À la suite de la controverse déclenchée par le voyage manqué des élues américaines Rashida Tlaib et Ilhan Omar dans les territoires palestiniens occupés, il est utile d’en analyser les conséquences politiques, et qui pourrait gagner et perdre à la suite de cette saga.

Les gagnants

Le mouvement BDS (boycottage, désinvestissement et sanctions) pourrait voir sa notoriété croître aux États-Unis, mais il demeure un mouvement marginal dans le pays. Ainsi, la Chambre des représentants a voté massivement une résolution anti-BDS dernièrement.

Le Parti démocrate américain, qui comprend une faction radicale minoritaire, ressort plus uni à la suite de la défense des deux élues par leurs collègues démocrates, y compris ceux qui les avaient ouvertement rabrouées il y a quelques mois pour leurs propos anti-israéliens, voire antisémites (dans le cas d’Omar).

Il est peu probable que la stratégie de Donald Trump de dépeindre le Parti démocrate comme un parti antisémite et les juifs votant démocrate comme « déloyaux » convainque les électeurs. 

Plusieurs leaders, juifs et non juifs, démocrates (surtout) et républicains ont condamné le président, soulignant qu’il utilisait là des propos outranciers et, pour certains, un trope antisémite dangereux.

Les leaders de l’opposition en Israël ont tous critiqué Benyamin Nétanyahou pour avoir hypothéqué les relations avec le Parti démocrate, menaçant ainsi le soutien bipartisan (démocrate/républicain) de l’État hébreu.

Nétanyahou est hautement redevable à Trump à la suite de la reconnaissance de Jérusalem par les États-Unis comme la capitale d’Israël et de l’annexion par Israël du Golan, l’approbation tacite américaine de l’expansion des colonies, et les coupes draconiennes dans l’aide américaine aux Palestiniens. Le plan de paix américain devrait être annoncé bientôt, et Nétanyahou veut éviter d’irriter le « bienfaiteur d’Israël ».

Les perdants

L’État d’Israël pourrait être le plus grand perdant dans cette histoire. Nétanyahou a mis à mal pour la seconde fois la relation entre Israël et le Parti démocrate. La première fois était survenue lorsque Nétanyahou avait ouvertement critiqué Obama devant le Congrès américain sur la question nucléaire iranienne. Israël en a payé le prix lorsque les États-Unis ont refusé, en 2016, de bloquer la résolution du Conseil de sécurité qui dénonçait la politique de colonisation d’Israël.

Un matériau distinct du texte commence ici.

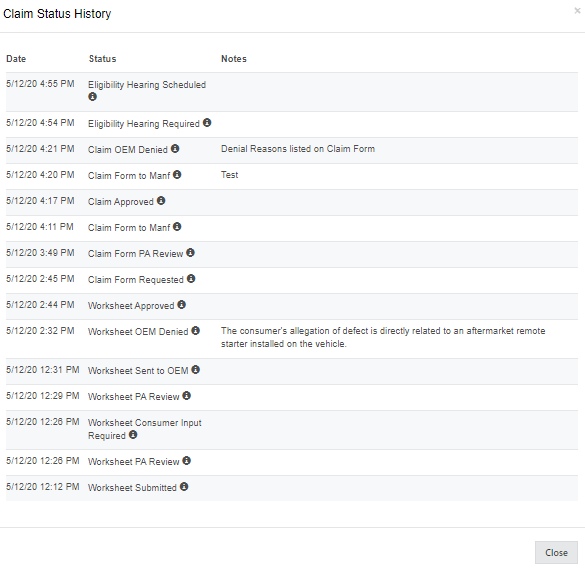Select the Denial Reasons listed on Claim Form note
The height and width of the screenshot is (571, 585).
(x=298, y=149)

Dans l’éventualité d’une administration démocrate en 2020, il est probable qu’elle soit moins bienveillante à l’endroit d’Israël si Nétanyahou demeure premier ministre.

Déjà, plusieurs candidats démocrates tels que Joe Biden, Bernie Sanders et Elizabeth Warren ont ouvertement critiqué la politique de Nétanyahou envers les Palestiniens, et certains comme Sanders sont prêts à utiliser le levier de l’aide militaire pour faire bouger Israël. Mais il est peu probable que la relation privilégiée sur le plan militaire entre les deux pays en soit touchée à long terme, à moins que les intérêts américains et israéliens divergent.

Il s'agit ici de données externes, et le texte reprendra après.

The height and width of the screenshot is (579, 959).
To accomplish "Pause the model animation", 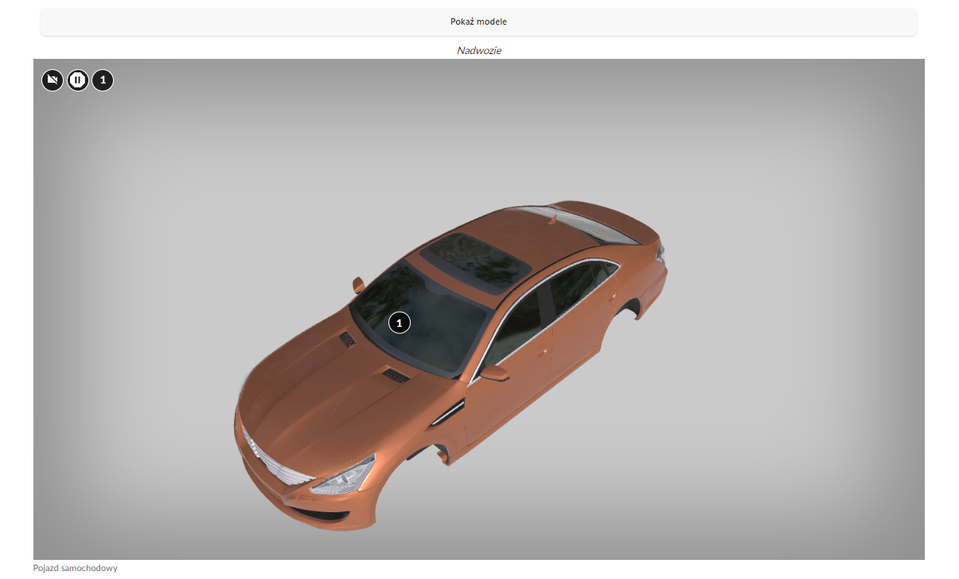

La relation entre les institutions de la communauté juive américaine et le gouvernement Nétanyahou va de mal en pis depuis l’élection de Trump. Ces institutions, qui sont pour la plupart bipartisanes et pro-Israël, partagent les valeurs libérales américaines (respect de la Cour suprême, primauté de la démocratie sur la religion, respect de la diversité religieuse, ouverture aux réfugiés de couleur, respect des minorités et antiracisme, vision des deux États) qui sont systématiquement sujettes aux critiques des politiciens de droite et d’extrême droite ou mises en danger par les lois du gouvernement. 

Les frictions vont de la discrimination envers les communautés juives non orthodoxes, importantes aux États-Unis, et la minorité arabe israélienne, à la volonté de Nétanyahou d’accélérer la colonisation. La proximité de vues entre Nétanyahou et Trump rend plus difficile la défense des intérêts d’Israël par les institutions juives.

Il faut savoir que les électeurs juifs américains votent en très grande majorité démocrate et plus encore depuis l’accession de Trump à la présidence.

Depuis Trump, Nétanyahou a rabaissé l’importance de la communauté juive américaine dans le lobbying pro-Israël. Elle a été remplacée par les évangélistes chrétiens, dont la démographie est 13 fois plus importante que la communauté juive, comme principale source de soutien du gouvernement Nétanyahou aux États-Unis.

Tant Nétanyahou que Trump sont préoccupés par leur réélection, et les gestes qu’ils ont faits ne visent qu’à assurer leur survie politique. Les sondages montrent qu’une victoire de Nétanyahou aux élections du 17 septembre n’est pas évidente.